Closed ks0m1c closed 9 months ago
notes:
IR:
Indexer is more of a intro to ecto
Did up a script for .srt creation. input file for script: chalisa.json output file for script: (see commit)
[]
Further thoguhts on specific observations: 1) Instrumentals is great to know when to space out or buffer and span out the timestamps 2) Lack of chronological unity can be compensated with our error correcting look for first candidate from verse and span verse time stamps till next deviation in time 3) Error-correcting is probably the name of the game for this artform
Dangers:
1) When theres repeating verses detected during audio snippets resolve to the same verse number so that verse to timestamp is 1:many relationship
The goal here is to map the fixed-structured, perfect data to the correct part of the .srt file. Since we are working with .srt files, which naturally already have events that are indexed, a first pass of this for this is to just map each verse to the correct event index.
In order to do this, we need to some sentence similarity matching. The underlying idea would be to use some sort of edit distances (jaccard, levenshtein) or other distance metrics like cosine distance.

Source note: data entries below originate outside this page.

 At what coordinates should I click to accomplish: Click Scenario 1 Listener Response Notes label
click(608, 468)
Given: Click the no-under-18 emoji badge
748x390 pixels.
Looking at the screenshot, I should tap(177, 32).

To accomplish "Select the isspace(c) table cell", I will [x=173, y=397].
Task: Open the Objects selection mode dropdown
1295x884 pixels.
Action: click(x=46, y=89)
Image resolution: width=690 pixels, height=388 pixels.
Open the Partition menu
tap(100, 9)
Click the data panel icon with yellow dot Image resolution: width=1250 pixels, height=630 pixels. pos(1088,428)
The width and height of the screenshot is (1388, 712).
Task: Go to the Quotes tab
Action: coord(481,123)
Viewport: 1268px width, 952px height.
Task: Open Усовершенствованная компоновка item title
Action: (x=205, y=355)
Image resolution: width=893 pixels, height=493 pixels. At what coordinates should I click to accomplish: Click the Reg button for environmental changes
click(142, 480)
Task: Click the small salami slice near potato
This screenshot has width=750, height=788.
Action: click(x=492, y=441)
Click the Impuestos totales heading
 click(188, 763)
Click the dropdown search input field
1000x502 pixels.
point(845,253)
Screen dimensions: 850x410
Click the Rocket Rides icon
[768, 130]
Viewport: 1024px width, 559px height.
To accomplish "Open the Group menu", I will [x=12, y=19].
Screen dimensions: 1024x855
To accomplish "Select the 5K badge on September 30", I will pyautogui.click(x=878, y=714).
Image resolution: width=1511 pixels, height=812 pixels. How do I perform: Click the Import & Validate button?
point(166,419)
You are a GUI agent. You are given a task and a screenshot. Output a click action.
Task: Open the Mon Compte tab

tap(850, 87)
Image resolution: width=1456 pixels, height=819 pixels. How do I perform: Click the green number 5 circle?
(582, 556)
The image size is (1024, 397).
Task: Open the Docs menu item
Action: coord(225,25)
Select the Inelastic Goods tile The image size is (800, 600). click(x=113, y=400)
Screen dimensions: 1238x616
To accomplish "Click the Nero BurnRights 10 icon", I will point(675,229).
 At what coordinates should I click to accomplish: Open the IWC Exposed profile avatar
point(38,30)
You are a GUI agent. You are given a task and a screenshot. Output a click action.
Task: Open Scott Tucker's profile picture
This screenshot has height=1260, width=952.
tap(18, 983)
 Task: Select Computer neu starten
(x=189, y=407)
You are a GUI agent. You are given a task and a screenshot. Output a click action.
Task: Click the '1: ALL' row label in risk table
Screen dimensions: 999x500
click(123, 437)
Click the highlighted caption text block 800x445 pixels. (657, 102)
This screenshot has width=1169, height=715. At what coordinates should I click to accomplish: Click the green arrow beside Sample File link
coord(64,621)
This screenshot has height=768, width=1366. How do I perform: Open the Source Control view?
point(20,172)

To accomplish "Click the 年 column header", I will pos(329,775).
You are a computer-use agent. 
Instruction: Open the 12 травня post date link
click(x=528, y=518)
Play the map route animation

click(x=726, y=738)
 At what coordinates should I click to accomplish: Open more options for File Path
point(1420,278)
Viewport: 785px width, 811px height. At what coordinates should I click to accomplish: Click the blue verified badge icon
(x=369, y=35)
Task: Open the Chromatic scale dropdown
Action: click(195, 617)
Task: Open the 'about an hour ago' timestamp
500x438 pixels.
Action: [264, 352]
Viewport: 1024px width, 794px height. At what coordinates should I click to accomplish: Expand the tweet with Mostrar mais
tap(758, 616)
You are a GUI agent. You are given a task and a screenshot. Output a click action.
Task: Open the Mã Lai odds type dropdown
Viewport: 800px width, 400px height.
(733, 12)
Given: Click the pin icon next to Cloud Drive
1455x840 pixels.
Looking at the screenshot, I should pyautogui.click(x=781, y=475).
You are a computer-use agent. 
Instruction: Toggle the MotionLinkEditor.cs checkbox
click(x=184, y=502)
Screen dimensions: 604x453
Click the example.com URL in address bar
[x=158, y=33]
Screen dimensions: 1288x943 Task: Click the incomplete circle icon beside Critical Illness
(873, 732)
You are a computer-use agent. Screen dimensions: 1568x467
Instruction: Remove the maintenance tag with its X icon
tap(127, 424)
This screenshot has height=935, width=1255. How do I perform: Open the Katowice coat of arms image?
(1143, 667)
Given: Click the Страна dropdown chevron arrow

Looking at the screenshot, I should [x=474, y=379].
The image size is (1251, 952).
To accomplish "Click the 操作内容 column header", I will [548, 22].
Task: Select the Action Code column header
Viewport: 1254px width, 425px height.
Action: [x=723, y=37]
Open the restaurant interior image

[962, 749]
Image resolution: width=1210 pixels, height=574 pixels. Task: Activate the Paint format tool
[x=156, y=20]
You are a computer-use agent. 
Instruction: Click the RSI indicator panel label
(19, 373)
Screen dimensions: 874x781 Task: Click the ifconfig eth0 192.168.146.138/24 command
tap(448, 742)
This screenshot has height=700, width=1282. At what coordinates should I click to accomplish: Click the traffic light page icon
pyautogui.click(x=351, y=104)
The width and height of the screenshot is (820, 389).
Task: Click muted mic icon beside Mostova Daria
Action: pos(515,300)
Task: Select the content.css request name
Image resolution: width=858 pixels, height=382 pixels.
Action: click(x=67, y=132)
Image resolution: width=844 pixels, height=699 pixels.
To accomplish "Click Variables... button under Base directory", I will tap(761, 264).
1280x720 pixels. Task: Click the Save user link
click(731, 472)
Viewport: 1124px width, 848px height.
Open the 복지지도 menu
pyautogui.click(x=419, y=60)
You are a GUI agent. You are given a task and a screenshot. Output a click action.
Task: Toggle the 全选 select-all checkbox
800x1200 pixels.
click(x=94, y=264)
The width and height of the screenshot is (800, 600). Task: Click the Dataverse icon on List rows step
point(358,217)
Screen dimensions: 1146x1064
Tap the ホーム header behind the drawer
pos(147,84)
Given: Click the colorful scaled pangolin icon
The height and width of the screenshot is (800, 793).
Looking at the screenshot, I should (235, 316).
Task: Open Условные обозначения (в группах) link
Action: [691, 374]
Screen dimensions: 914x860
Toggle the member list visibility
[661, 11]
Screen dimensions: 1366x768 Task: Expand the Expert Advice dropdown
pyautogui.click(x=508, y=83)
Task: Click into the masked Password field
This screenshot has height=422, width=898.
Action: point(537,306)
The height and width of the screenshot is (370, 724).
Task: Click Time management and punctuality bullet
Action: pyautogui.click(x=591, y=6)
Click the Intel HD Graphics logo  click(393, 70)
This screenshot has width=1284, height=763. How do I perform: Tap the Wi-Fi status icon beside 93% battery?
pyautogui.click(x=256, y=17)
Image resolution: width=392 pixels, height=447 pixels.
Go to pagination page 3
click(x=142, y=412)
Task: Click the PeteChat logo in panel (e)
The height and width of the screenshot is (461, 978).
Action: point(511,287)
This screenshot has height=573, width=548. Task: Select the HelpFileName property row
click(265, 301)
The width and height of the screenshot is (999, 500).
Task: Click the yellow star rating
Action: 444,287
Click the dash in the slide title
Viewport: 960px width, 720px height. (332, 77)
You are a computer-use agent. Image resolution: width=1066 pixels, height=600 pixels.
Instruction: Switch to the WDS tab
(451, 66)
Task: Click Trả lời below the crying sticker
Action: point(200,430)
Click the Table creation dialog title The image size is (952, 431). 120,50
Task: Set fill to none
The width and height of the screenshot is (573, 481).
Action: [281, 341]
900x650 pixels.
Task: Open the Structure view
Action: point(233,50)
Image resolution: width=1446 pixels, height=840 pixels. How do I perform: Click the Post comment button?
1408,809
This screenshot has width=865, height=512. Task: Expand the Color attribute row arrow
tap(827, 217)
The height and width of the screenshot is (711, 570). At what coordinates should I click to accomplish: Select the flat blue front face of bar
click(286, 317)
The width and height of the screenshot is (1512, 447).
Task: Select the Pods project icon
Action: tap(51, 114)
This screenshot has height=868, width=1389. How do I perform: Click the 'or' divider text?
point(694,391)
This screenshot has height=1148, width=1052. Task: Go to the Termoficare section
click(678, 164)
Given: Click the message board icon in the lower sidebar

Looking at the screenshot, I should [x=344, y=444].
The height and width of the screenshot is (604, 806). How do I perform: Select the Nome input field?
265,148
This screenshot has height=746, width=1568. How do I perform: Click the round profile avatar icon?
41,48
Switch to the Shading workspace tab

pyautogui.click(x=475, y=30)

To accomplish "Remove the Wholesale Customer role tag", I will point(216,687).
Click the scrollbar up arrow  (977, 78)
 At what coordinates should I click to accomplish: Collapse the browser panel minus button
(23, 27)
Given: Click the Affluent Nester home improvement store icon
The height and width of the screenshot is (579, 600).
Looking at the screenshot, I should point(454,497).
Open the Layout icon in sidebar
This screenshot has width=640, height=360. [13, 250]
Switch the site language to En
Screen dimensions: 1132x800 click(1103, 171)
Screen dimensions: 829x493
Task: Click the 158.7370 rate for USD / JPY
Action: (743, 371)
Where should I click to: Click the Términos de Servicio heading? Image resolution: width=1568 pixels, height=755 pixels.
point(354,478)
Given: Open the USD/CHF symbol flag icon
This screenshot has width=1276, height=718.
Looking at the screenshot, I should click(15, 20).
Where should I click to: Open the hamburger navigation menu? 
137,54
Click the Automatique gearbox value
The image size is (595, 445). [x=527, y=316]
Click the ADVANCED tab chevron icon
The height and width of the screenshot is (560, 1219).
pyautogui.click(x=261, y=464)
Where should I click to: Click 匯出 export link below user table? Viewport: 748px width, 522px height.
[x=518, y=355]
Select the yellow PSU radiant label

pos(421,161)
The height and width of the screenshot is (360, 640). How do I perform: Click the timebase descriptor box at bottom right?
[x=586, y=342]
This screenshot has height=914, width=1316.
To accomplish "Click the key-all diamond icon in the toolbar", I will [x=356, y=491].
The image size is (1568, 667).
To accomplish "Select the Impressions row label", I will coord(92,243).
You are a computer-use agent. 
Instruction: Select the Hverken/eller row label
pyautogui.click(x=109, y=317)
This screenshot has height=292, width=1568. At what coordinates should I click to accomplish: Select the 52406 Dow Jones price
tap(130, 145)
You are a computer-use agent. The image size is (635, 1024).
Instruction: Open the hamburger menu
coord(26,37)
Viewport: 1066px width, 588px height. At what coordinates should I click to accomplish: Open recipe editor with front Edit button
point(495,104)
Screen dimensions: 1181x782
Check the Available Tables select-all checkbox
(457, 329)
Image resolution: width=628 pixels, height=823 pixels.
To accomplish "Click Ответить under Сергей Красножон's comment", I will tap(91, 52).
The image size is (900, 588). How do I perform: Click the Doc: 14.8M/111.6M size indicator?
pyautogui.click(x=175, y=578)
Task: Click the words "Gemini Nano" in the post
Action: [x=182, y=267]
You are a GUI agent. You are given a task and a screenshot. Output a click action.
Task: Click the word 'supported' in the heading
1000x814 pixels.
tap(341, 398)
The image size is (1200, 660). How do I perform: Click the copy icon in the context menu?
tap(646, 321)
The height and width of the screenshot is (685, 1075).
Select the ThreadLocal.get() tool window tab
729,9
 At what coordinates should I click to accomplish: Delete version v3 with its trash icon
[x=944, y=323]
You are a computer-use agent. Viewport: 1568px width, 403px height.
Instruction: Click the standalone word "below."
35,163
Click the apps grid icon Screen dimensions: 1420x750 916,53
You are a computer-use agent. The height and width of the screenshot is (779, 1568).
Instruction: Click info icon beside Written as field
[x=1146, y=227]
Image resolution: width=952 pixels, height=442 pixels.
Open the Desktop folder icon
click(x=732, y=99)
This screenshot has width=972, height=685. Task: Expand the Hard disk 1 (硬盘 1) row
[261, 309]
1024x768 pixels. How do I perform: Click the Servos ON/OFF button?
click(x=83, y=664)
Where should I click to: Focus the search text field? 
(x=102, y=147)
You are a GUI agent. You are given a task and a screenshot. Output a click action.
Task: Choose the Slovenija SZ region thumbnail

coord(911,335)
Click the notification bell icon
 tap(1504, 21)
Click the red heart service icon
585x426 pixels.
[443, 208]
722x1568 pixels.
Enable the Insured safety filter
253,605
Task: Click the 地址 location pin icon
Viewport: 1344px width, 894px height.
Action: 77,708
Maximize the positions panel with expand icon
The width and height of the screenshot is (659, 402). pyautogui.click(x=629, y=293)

After a quick check, it's better to use a recent library that supports indic texts for this first pass.
Here are some candidates:
unrelated but interesting stuff found:
ref this thread: https://github.com/ve1ld/vyasa/pull/22#discussion_r1456698940
In terms of supporting keyboard shortcuts livebook serves as a great example
demonstrated thru a declarative shortcuts schema and component
Present Context
Helping words...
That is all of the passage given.